START SUPPLIED INFORMATION
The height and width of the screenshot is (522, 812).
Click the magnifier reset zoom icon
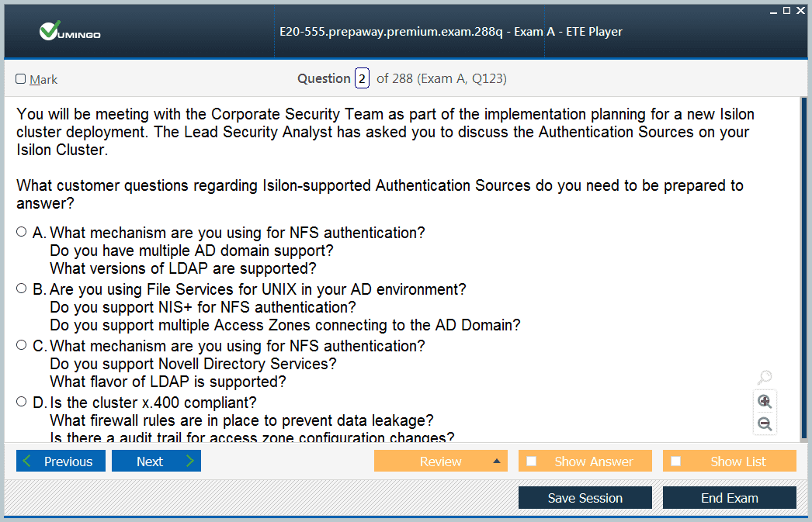pyautogui.click(x=765, y=378)
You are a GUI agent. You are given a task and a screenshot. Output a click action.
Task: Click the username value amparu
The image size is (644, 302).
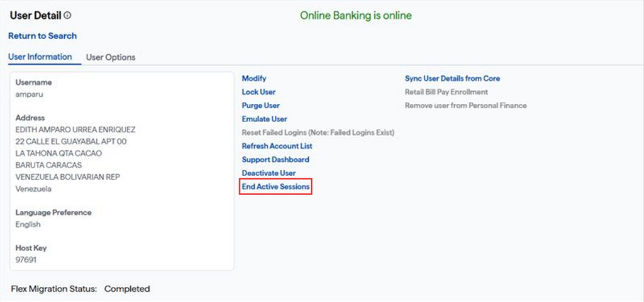[30, 94]
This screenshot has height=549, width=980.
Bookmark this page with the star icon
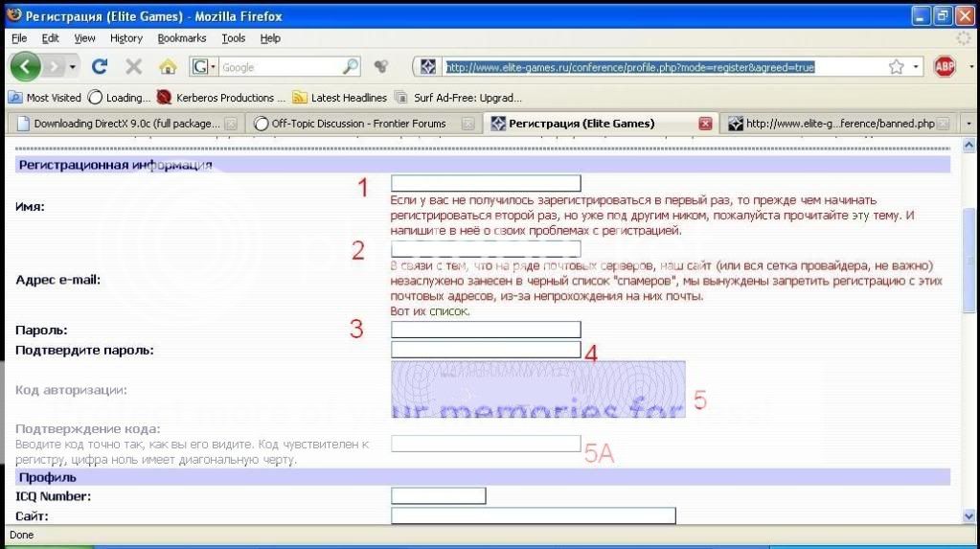tap(896, 67)
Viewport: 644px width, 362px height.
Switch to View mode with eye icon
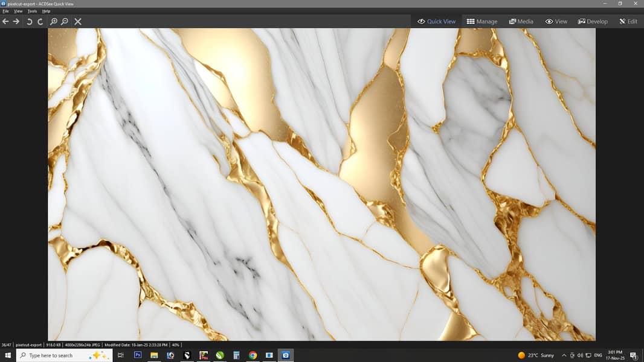[556, 21]
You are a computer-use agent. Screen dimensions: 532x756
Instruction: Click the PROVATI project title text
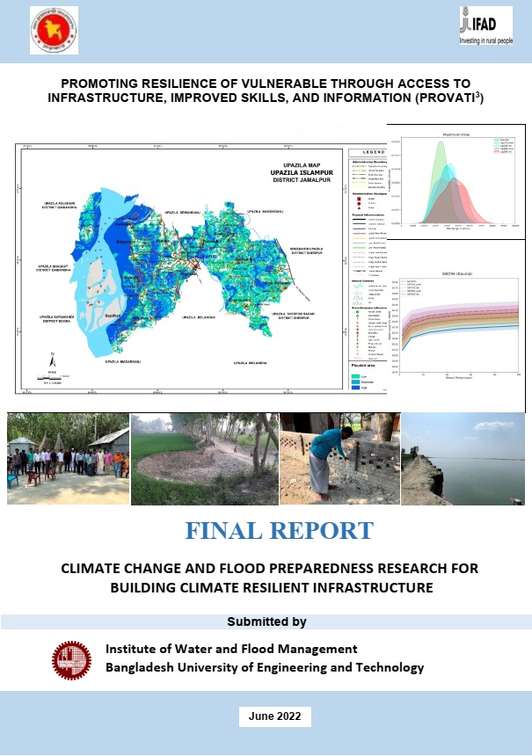pyautogui.click(x=266, y=91)
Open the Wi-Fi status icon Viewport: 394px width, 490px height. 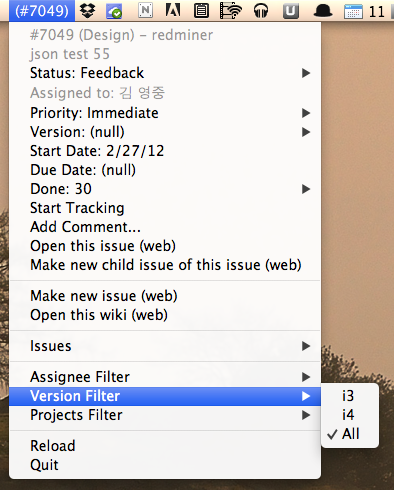tap(231, 11)
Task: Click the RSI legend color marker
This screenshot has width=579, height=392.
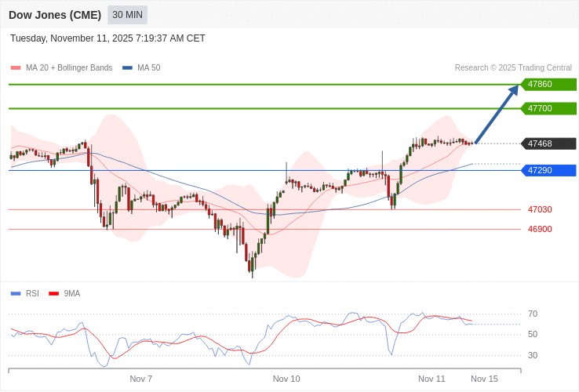Action: (16, 293)
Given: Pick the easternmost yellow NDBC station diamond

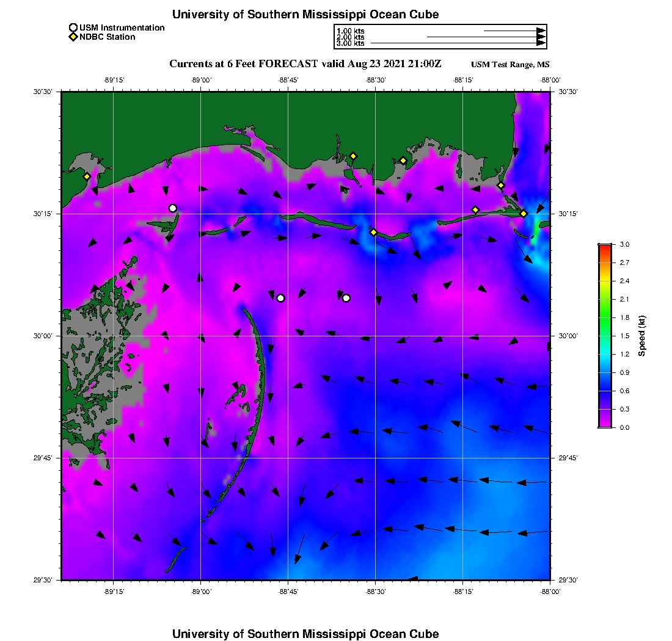Looking at the screenshot, I should (524, 213).
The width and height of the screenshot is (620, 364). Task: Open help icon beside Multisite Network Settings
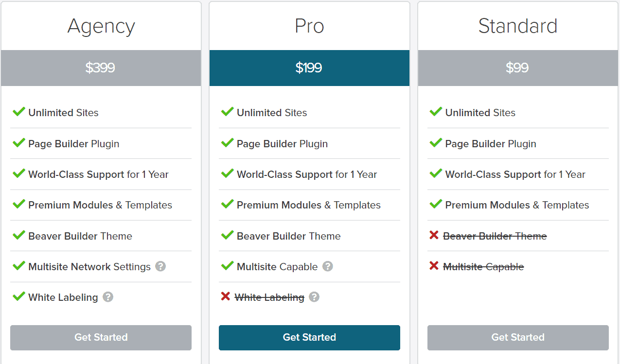(x=160, y=266)
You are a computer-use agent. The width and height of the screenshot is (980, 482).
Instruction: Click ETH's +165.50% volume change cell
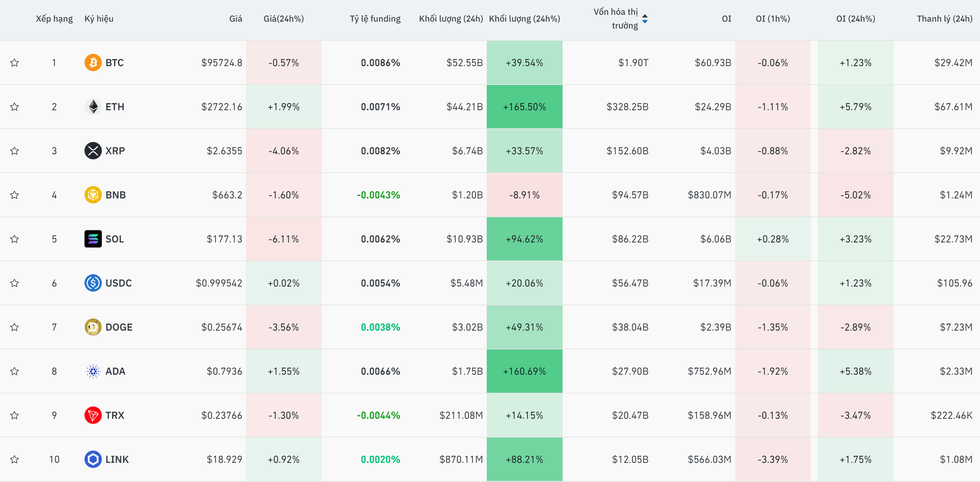[x=524, y=107]
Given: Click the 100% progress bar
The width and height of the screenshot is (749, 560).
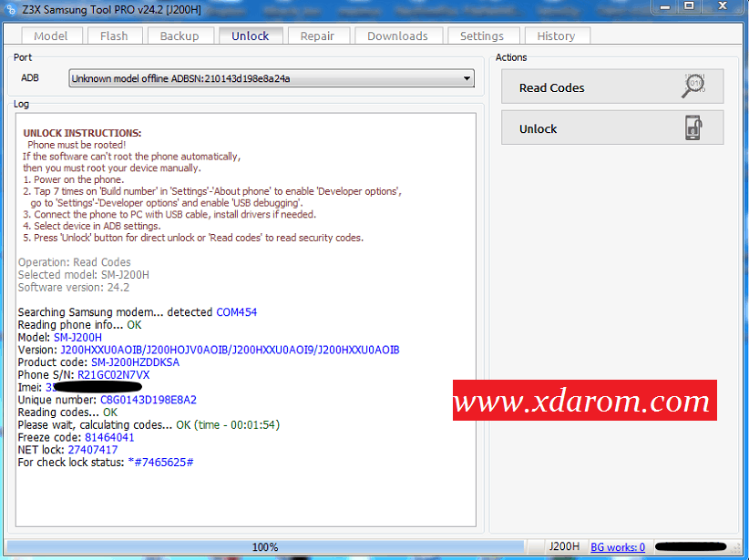Looking at the screenshot, I should [x=265, y=547].
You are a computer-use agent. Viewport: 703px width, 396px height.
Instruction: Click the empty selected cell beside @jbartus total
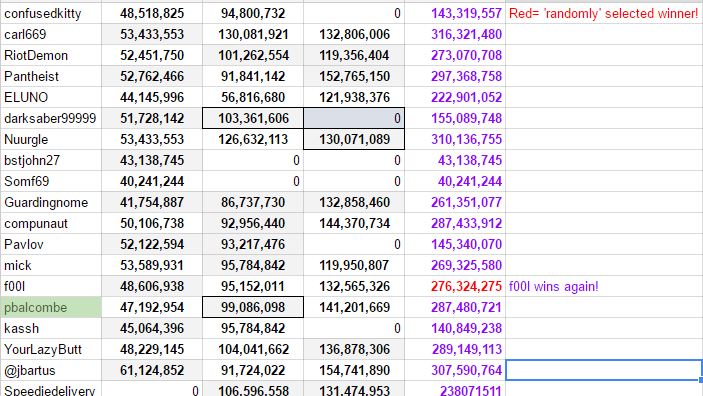pyautogui.click(x=604, y=370)
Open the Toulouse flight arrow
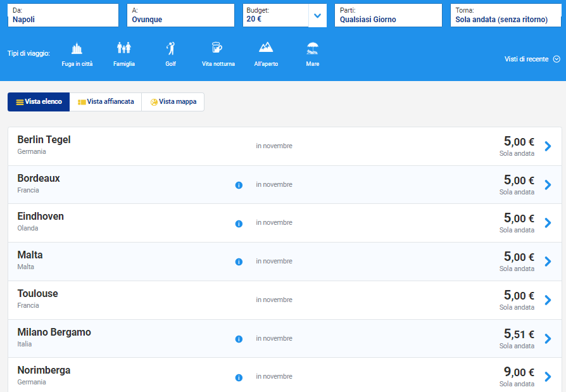566x392 pixels. 548,300

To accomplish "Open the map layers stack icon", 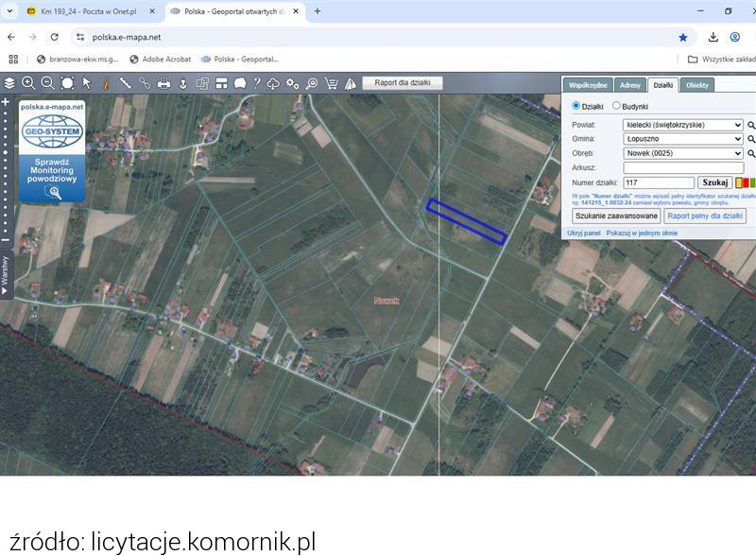I will (9, 83).
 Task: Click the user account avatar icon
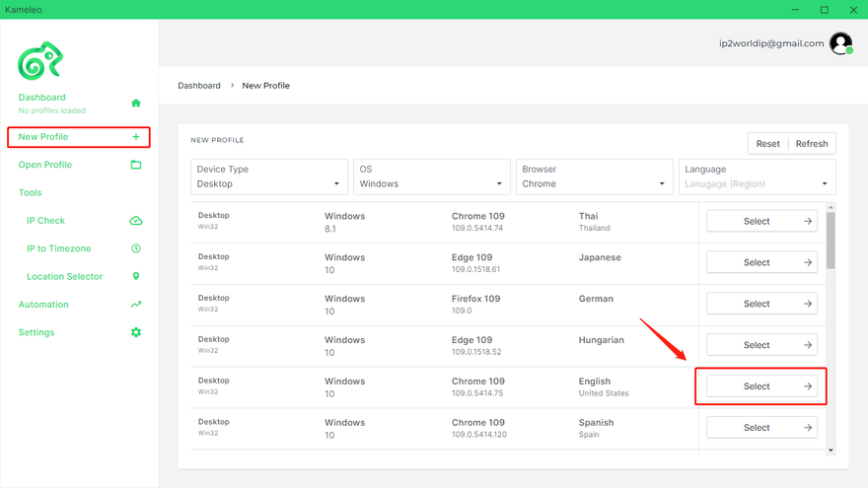pyautogui.click(x=840, y=43)
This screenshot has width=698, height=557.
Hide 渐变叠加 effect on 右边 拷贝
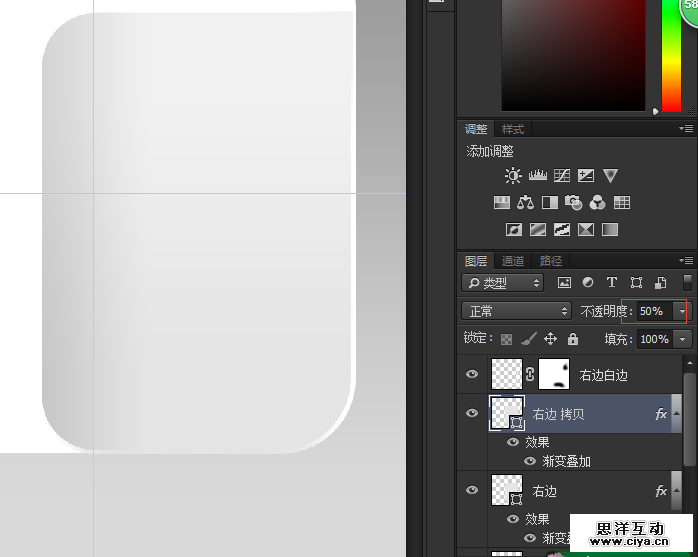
END SUPPLIED INFORMATION
→ **ACTION ITEM**
Check each line above for the string "computer" and show the ones that have it.

→ **FINAL ANSWER**
You are a computer-use agent. Screen dimensions: 532x756
You are a computer-use agent. The width and height of the screenshot is (980, 482).
You are a computer-use agent. Viewport: 703px width, 396px height.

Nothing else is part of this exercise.